これを観られる劇場は全国探してもそうそうありません。
もちろん塚口サンサン劇場ならば引っ張ってきてくれる。
1週間限定だったから、この機会を逃すものかと思って駆けつけました。
 
主人公の名前はカールティク。
カールティク・スッバラージ監督とあえて同じ名前にしているのですね。
スッバラージ監督は当時タミル語映画界の俊英ともてはやされた人で、本作は彼の出世作となり、
ギャング役のボビー・シンハーはインドの主たる映画賞で助演男優賞を総なめにしたそうです。
 
映画監督を目指すカールティクはショートフィルムを制作し、新人発掘番組に応募。
審査員を務める著名な映画監督ムキルから糞ミソに言われてセミファイナルで落選しかけたところ、
もうひとりの審査員でプロデューサーのサンダルからはベタ褒めにされる。
実はサンダルは、自身と犬猿の仲のムキルに対抗したかっただけで、
カールティクを評価していたわけではなかったが、勢いでカールティクを監督にして長編映画を撮ると宣言。
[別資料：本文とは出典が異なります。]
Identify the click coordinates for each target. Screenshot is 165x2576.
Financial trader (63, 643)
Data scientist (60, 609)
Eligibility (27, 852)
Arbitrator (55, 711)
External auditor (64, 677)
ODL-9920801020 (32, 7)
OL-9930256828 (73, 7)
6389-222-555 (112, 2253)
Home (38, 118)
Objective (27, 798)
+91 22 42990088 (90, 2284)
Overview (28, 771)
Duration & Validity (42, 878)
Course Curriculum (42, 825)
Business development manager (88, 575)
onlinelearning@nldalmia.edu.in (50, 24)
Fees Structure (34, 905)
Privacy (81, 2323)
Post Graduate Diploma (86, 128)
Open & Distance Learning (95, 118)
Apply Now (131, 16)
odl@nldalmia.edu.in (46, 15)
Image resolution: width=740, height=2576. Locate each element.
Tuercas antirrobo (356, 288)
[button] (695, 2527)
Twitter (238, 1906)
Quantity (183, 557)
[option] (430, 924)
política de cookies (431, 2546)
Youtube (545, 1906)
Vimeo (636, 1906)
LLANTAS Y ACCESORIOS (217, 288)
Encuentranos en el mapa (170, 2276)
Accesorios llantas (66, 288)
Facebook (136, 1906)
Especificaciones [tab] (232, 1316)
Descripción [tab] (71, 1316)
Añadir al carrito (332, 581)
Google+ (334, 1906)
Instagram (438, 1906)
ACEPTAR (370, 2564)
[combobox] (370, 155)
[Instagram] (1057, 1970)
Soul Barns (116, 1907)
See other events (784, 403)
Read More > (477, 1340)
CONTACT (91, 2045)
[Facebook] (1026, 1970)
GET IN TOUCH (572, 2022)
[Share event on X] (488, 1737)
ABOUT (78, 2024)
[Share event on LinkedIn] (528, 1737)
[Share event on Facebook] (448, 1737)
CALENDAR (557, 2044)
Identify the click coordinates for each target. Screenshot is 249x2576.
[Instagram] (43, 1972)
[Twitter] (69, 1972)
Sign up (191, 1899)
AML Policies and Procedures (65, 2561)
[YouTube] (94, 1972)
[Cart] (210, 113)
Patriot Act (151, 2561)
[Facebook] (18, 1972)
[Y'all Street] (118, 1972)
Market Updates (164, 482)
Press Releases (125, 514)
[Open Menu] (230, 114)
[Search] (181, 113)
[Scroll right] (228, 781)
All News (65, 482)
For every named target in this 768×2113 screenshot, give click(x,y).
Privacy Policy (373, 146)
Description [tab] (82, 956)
サンダルの言葉を真に受けたカールティクはやる気満々。
 
カールティクが書いた脚本に興味などないサンダルは、映画を撮らせる条件として、
このテーマで映画を撮り上げて、なんとしてでも映画監督として認められたい。
カールティクは親友のオーラニに協力を頼み、南インドのマドゥライに向かうと、
悪名高きギャングのボス、セードゥについて調べはじめるのだが……。
 
寝不足で観に行ったせいもあり、最初の30分くらいは眠気に誘われるときもありましたが、
話が進むにつれて俄然面白くなります。
 
セードゥ本人に取材するのは恐ろしいから、なんとかその周辺にいる人物とお近づきになろうとするカールティク。
セードゥ家に出入りする家政婦の娘が自分に気があると知ってそれを利用したり、なかなかしたたか。
それでも様子を探るのに苦労していたのに、カールティクを怪しむセードゥのほうから手下を監視につけられて、
こいつがまた阿呆なものだから、簡単に手なずけて情報を引き出すことに成功。
そうしたら、カールティクとオーラニの行動がバレちゃって。
 
いとも簡単に人を殺すセードゥですが、カールティクが映画を撮っていると知ると態度が変わる。
取材をさせるようになるけれど、困ったことに自分で演じると言い出します。
主演はヴィジャイ・セードゥパティにオファーしようと、カールティクは考えていたのに。
 
ボリウッドのご多分に漏れず171分の長尺だけど、話は意外とシンプル。
登場人物が多くても、誰が誰やらわからなくなることもなし。
演技ド素人のセードゥを起用して凄い映画を作れるわけもなく、あきらめ気分だったカールティクはどうするか。
笑いものにされたと憤るセードゥの表情が変わってゆくのも面白いです。

暴力で支配して怖がられるのは敬意を抱かれるのは別物だという台詞が印象的。
主演のシッダールト、男前やんか。もっとほかの出演作も観たい。